In 1972 the French media discovered his whereabouts and France demanded his extradition. Due to Barbie’s close connections with the Bolivian military these demands were rejected. In 1980 Barbie feared that a new government might accede to the French demands and in July allegedly participated in the so-called Cocaine Coup, a short-lived military coup by extreme right-wing officers supported by the CIA and funded by local drugs barons. In 1983 a newly elected democratic government finally arrested Barbie and he was extradited to France, where he was sentenced to life imprisonment. He died in prison in 1991.

Most of the Nazi war criminals who used the so-called ‘ratlines’, often travelling on identity papers provided by sympathisers in the Vatican, went to Argentina but up to 2 000 started new lives in Brazil. The most infamous was Doctor Josef Mengele, who had performed barbaric experiments on inmates at Auschwitz, and who drowned off a Brazilian beach in 1979.

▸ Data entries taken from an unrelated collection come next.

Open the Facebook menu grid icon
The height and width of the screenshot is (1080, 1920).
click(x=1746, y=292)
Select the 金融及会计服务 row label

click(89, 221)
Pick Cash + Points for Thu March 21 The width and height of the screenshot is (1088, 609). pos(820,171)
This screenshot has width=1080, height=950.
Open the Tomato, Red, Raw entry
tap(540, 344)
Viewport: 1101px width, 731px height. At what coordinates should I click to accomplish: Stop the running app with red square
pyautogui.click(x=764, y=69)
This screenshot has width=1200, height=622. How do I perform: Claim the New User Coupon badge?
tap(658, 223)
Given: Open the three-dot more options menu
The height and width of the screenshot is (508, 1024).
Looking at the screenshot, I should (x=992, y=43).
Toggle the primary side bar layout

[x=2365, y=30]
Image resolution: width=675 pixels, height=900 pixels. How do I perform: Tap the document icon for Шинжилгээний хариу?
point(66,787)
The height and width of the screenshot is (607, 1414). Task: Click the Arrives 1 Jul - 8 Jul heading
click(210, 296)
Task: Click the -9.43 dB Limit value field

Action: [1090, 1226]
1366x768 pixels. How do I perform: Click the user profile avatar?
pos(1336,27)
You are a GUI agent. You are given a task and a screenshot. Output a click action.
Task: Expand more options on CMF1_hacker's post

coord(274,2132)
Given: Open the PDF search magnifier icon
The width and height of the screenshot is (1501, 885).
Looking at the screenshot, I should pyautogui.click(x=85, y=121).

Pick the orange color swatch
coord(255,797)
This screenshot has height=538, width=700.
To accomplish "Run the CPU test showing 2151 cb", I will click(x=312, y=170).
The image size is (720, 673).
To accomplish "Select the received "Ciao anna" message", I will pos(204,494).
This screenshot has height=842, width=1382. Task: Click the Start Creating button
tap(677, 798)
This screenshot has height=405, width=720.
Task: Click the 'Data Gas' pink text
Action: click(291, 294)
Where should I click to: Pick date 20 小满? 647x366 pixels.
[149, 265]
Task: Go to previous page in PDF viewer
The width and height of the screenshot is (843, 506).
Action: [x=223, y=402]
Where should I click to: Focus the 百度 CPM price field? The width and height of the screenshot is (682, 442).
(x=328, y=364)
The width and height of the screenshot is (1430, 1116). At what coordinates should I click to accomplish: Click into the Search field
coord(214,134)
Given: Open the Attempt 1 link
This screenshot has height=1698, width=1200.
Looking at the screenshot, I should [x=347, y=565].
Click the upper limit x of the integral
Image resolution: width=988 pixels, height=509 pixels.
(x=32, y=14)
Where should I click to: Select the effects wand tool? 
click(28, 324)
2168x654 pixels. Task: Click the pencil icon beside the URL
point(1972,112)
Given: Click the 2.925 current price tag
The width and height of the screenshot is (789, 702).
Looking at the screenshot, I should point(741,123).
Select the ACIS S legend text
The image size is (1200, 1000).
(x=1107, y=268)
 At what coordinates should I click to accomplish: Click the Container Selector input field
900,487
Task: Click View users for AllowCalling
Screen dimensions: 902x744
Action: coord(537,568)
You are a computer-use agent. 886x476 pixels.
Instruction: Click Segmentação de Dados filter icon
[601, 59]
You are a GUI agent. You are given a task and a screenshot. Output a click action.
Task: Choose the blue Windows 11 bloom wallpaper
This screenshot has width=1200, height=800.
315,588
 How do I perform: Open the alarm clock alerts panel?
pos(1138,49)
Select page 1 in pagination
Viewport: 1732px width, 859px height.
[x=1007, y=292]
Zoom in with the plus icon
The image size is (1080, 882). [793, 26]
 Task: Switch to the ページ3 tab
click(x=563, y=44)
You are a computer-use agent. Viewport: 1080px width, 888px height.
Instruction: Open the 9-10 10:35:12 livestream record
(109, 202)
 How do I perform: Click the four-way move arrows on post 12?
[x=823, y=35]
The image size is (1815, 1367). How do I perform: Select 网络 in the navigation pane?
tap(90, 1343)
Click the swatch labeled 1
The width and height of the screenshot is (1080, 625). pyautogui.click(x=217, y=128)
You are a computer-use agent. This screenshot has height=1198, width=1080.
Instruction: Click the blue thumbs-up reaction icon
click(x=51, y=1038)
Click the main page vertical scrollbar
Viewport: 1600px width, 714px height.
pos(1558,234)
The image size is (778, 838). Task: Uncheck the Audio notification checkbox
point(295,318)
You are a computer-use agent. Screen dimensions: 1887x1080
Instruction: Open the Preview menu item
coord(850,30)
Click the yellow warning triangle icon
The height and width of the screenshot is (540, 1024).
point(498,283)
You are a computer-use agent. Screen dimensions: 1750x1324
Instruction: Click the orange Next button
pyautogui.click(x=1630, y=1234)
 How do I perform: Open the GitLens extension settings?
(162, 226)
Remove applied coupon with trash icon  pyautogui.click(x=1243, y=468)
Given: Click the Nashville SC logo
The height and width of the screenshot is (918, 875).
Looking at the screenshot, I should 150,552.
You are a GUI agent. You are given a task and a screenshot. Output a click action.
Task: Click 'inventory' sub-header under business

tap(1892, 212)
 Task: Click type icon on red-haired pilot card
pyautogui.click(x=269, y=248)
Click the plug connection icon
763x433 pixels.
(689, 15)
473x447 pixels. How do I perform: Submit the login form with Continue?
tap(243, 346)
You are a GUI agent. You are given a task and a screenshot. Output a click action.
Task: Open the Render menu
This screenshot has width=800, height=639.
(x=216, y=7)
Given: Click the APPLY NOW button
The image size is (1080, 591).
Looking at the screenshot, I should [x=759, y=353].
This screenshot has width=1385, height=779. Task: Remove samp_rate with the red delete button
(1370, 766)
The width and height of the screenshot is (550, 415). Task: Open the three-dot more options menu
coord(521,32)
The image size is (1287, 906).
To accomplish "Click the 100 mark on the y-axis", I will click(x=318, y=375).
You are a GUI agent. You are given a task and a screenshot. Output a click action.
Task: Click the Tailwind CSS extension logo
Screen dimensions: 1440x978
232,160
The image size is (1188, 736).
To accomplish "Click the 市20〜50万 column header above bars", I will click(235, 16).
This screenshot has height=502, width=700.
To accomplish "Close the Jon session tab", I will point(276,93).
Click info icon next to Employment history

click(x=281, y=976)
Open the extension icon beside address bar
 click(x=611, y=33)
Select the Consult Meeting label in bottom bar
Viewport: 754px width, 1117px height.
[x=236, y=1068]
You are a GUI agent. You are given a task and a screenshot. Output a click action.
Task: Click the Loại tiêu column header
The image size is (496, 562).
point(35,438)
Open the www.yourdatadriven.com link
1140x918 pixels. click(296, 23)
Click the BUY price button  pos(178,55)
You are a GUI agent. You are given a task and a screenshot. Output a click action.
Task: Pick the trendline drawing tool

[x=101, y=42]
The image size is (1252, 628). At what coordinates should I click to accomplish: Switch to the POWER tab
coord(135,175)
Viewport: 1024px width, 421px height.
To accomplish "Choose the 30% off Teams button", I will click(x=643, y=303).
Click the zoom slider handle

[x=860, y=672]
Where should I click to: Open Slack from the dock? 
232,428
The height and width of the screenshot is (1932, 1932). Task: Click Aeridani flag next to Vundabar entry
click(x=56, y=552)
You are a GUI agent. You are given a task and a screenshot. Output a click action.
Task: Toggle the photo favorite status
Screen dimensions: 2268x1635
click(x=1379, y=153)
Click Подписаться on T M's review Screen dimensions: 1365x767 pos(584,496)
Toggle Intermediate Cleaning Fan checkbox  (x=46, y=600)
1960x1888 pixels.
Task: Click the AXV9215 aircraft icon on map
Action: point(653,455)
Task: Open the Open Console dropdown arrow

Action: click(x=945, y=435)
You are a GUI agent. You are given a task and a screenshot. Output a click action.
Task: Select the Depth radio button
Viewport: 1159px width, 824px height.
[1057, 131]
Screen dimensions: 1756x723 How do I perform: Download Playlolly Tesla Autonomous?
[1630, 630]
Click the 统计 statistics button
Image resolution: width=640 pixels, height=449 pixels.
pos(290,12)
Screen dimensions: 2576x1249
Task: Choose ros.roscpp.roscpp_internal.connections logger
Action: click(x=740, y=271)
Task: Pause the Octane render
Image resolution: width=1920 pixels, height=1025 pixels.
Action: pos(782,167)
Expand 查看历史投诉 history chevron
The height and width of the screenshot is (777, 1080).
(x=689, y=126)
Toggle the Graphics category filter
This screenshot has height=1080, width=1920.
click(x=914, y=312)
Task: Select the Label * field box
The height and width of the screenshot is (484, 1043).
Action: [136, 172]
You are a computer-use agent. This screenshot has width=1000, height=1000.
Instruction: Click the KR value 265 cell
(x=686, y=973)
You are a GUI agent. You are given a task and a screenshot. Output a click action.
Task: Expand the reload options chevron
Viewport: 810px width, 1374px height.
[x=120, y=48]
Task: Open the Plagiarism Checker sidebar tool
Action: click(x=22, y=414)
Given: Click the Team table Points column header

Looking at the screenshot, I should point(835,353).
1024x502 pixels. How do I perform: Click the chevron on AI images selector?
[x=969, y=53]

Israeli agents actively pursued such men. Most famously Adolf Eichmann was kidnapped in Argentina in 1960 and subsequently tried and executed in Israel. In Brazil at the time of this novel the Israelis were hard on the trail of Gustav Wagner, one of the most sadistic of all the concentration camp commanders. He was eventually arrested in 1978 and subjected to extradition requests by Israel, Poland, West Germany and Austria. The Brazilian authorities rejected all the requests and Wagner was released. In October 1980 he was found dead in Sao Paulo with a knife in his chest.